EXERCISE BRIEF »
Every line from the one holding "The image size" through the last line of the records must be retyped exactly, and no other line or picture may appear in the copy.

DATA FOR REVIEW »

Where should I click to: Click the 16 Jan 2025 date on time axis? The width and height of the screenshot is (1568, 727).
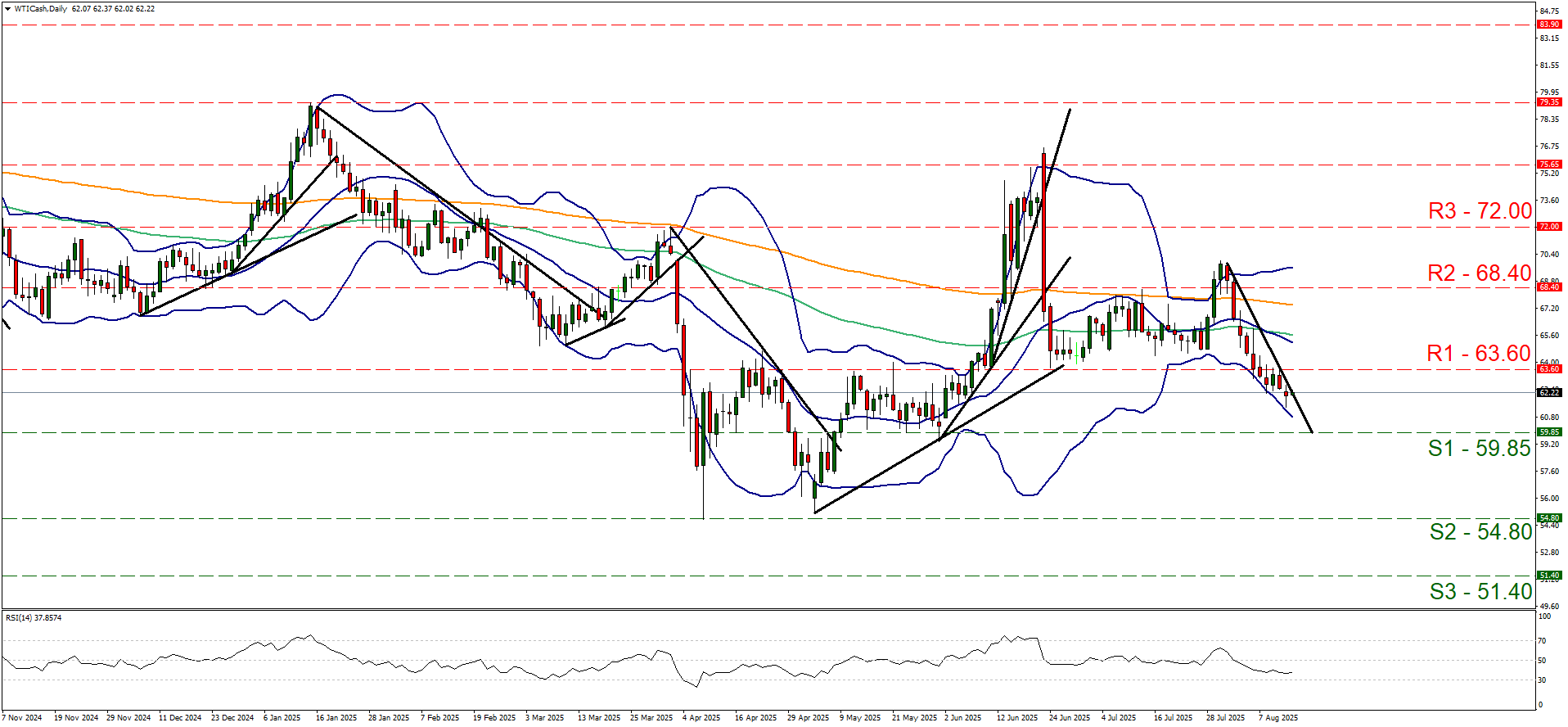(x=336, y=718)
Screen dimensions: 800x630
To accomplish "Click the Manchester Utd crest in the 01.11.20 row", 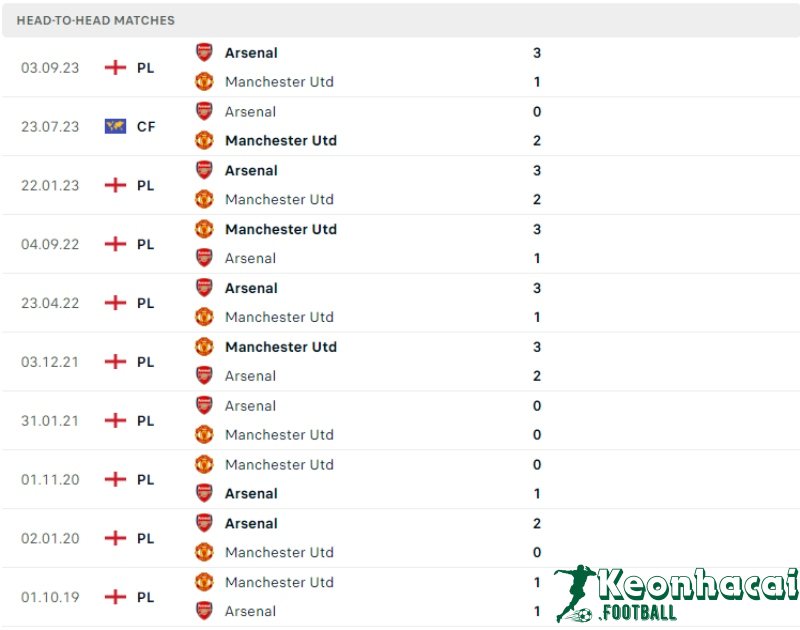I will (203, 464).
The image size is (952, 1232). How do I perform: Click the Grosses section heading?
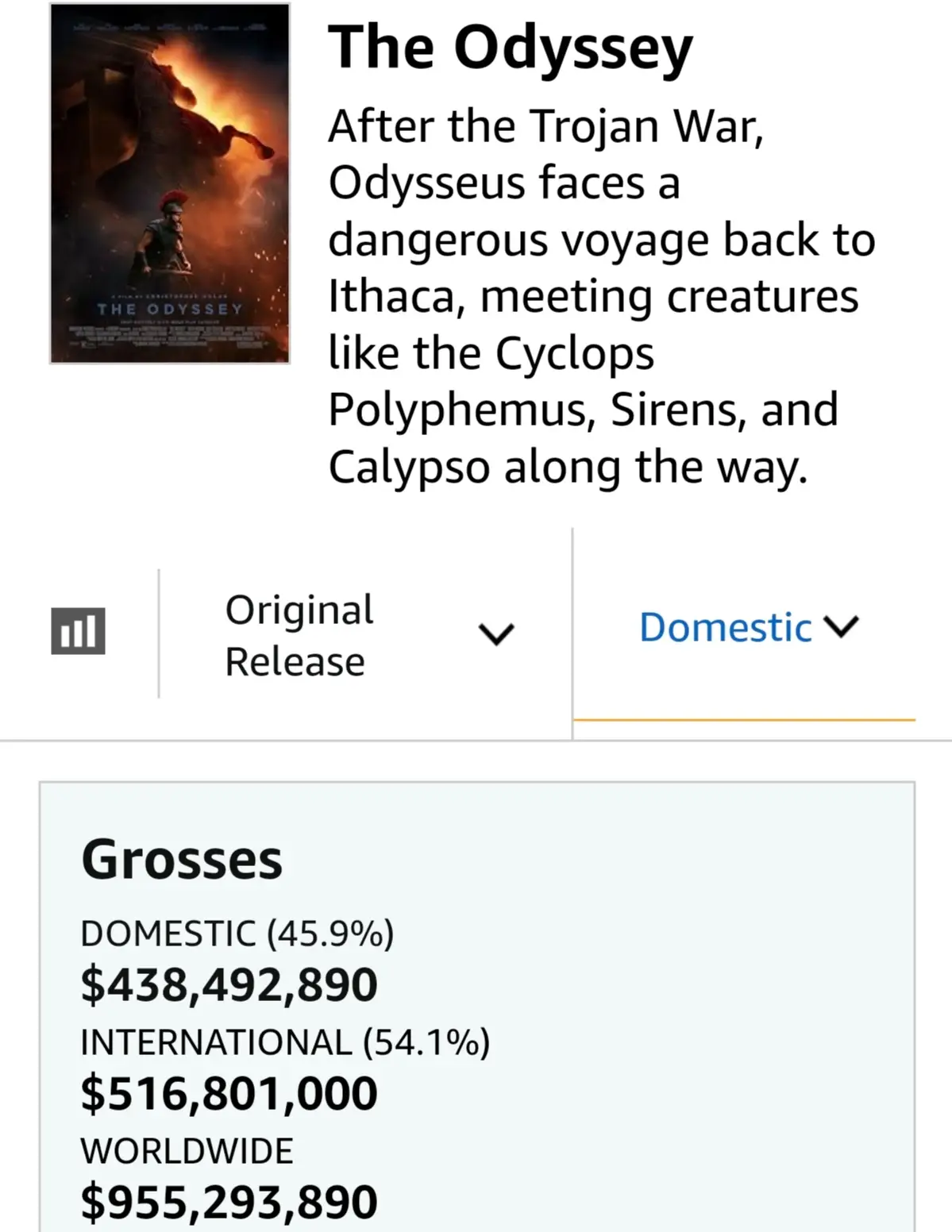point(182,860)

RESULT FOR THIS TASK »
The image size is (952, 1232). How do I perform: Click the Grosses section heading?
point(182,860)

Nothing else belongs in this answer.